In June 2009, UnsraW announced that Yuuki had made a full recovery, and they would perform two return lives scheduled in August to celebrate Yuuki's return. Unfortunately, due to a hand injury acquired in a motorcycle accident on 24 December 2008, bassist Jun decided to withdraw from the band.

After restarting their activities in August, UnsraW announced the release of their first single after one-year hiatus. The single was released on 23 September and included three songs: Nightmare, Reborn, and Switch.

On 13 January 2010 it was announced Rai would be leaving UnsraW on February 27, after their European tour. Upon Rai's departure, two new members were introduced: Madoka (円) and Jin (迅). It was also announced they'd be doing a one-man live show on 19 April 2010 called "Trace of Guilt" in Takadanobaba area.

On 3 March 2011, Unsraw disbanded, following the departure of vocalist Yuuki. This information was released on their official website, but the band still performed their remaining scheduled shows.

▸ Given information:
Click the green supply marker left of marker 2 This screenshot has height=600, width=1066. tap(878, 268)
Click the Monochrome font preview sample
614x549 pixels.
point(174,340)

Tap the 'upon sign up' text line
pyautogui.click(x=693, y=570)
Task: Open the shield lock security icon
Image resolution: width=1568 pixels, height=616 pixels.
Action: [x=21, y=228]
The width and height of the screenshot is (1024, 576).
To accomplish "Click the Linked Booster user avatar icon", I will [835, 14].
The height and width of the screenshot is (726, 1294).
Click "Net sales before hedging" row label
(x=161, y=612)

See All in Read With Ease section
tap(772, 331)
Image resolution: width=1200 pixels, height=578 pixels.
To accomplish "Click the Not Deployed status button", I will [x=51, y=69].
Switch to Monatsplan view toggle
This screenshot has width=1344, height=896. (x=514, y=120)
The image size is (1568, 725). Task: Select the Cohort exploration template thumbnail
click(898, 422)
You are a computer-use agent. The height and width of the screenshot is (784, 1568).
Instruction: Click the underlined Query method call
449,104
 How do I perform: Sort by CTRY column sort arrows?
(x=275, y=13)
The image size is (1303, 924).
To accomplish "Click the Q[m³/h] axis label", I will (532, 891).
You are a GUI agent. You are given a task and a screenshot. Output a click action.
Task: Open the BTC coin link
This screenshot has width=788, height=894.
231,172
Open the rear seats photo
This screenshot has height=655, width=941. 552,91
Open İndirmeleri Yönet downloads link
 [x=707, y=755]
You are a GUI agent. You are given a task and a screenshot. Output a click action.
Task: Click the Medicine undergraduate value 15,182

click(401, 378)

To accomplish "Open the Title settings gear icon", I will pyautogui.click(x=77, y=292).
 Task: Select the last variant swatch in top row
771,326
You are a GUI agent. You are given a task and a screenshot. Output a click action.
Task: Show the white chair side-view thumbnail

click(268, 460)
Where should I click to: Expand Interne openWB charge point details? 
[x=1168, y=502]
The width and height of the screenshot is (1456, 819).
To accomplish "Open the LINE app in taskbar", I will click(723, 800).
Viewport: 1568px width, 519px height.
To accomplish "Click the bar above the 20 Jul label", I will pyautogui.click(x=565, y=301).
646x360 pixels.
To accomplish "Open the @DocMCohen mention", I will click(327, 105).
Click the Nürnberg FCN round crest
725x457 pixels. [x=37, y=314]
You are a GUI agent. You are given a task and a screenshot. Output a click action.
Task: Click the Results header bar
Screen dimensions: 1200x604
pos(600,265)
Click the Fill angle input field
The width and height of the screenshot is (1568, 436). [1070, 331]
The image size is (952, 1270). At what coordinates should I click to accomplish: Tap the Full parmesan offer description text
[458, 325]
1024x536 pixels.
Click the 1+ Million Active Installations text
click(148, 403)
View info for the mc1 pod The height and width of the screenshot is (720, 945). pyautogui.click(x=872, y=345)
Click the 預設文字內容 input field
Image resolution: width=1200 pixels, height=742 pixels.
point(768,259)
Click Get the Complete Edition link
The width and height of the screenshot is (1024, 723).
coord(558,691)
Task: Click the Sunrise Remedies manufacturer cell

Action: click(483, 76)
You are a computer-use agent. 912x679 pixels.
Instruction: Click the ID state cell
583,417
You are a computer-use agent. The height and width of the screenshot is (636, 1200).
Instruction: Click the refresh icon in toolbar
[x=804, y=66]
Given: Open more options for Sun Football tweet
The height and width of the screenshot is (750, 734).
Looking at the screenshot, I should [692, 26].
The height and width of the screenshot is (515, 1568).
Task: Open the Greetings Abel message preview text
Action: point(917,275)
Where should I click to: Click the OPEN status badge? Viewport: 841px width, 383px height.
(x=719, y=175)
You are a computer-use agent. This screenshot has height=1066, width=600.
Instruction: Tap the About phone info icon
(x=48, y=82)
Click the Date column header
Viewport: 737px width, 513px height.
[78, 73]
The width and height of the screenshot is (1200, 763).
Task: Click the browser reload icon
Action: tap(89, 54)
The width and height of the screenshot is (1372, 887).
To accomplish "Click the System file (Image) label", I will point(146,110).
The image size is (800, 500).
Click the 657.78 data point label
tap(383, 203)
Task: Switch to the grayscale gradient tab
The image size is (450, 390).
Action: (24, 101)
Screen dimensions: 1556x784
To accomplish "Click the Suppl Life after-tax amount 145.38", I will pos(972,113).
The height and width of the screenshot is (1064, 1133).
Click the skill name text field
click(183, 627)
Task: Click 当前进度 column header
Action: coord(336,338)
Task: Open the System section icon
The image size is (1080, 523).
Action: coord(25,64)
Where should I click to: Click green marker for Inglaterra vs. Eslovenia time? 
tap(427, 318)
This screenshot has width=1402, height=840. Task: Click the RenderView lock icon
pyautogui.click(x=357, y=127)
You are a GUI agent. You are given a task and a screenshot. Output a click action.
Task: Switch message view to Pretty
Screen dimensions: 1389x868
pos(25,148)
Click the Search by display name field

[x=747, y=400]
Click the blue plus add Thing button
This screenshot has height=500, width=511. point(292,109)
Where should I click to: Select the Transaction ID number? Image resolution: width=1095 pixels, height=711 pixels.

▸ Work to do:
[A] Answer these questions from the account of UnsraW's history:
(i) What caused the injury that led bassist Jun to withdraw from the band?
(ii) Which three songs were on the single released on 23 September?
(iii) What was the one-man live show on 19 April 2010 called?
[B] Resume the account of UnsraW's history, starting after its last sentence.
The material above plays no part in any task.

▸ Outputs for the tasks:
[A]
(i) A motorcycle accident on 24 December 2008, in which he hurt his hand.
(ii) Nightmare, Reborn, and Switch.
(iii) "Trace of Guilt".

[B]
A year after their disbandment announcement, Yuuki made public on Unsraw's website his desire of doing a second final performance with the band due to his absence in 2011. The concert was scheduled on June 23 at Ikebukuro EDGE, entitled "Gate of Birth".

==Band members==
===Current line-up===
- Yuuki - vocals, piano, programming, composer/lyricist
- Madoka - guitar
- Tetsu - guitar
- Jin - bass guitar
- Shou - drums, composer

===Previous members===
- Jun - bass guitar
- Rai - guitar

== Discography ==

=== Albums ===
- Spiral Circle -Complete- (January 24, 2007)
- Abel/Kein (September 26, 2007)

=== Extended plays ===
- Spiral Circle (December 20, 2006)
- Calling (March 28, 2007)
- Abel (August 29, 2007)
- Kein (September 26, 2007)
- Guilty (April 21, 2010)

=== Singles ===
- "-9-" (August 30, 2006)
- "Gate of Death" (October 25, 2006)
- "Lustful Days" (June 27, 2007)
- "Reborn" (September 23, 2009)
- "Kleza in Utero" (November 19, 2010)
- "Kleza in Marsh" (December 21, 2010)
- "Kleza in Red Clay" (January 16, 2011)
- "Karma (UNPLUGGED Ver.) / WITHERING BLOOD (UNPLUGGED Ver.)" (December 31, 2012)
- "-9- (UNPLUGGED Ver.) / Sakura no Namida (UNPLUGGED Ver.)" (January 16, 2013)

===DVDs===
- Screaming Birthday (June 27, 2007)
- Gate of Birth (January, 2013)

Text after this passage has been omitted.